- [Data]:
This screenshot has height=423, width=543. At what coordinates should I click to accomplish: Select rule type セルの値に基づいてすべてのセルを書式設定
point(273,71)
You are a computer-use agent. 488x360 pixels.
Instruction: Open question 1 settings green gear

* * *

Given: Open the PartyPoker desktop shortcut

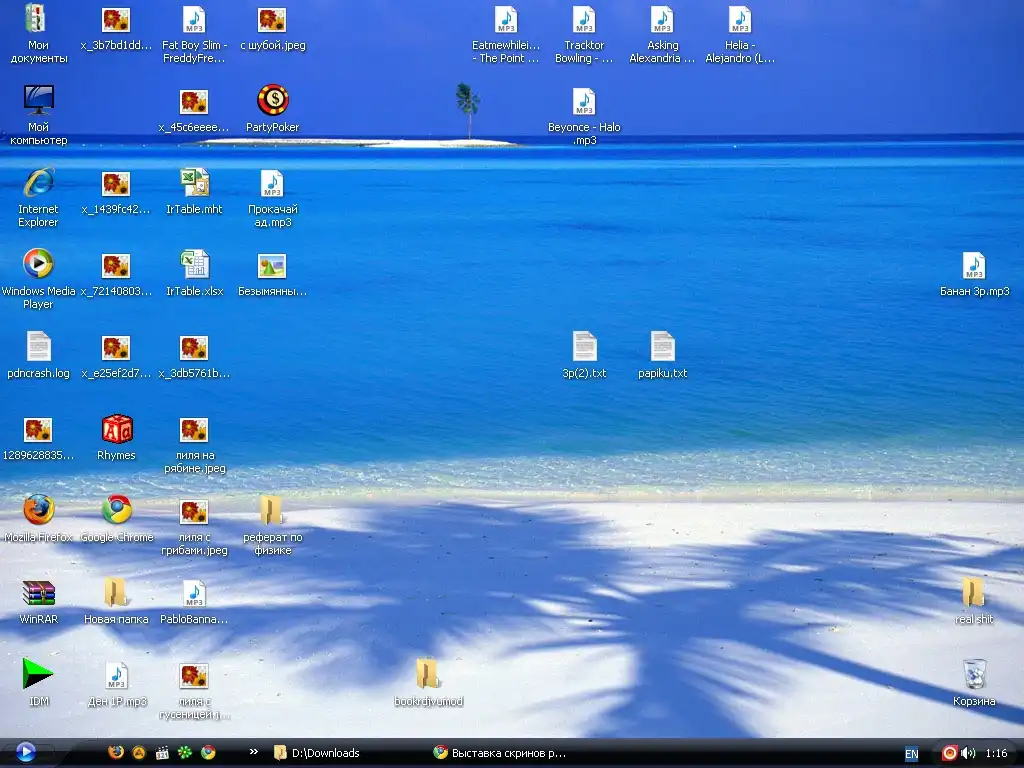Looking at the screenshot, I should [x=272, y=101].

- [Work to be completed]: Retype only the stretch of lines above starting at the one with "This screenshot has" and stopping at the one with "Instruction: Open question", exactly as written, with both kept.

- [Answer to this task]:
This screenshot has height=423, width=543. At what coordinates should I click to accomplish: Select rule type セルの値に基づいてすべてのセルを書式設定
point(273,71)
You are a computer-use agent. 488x360 pixels.
Instruction: Open question 1 settings green gear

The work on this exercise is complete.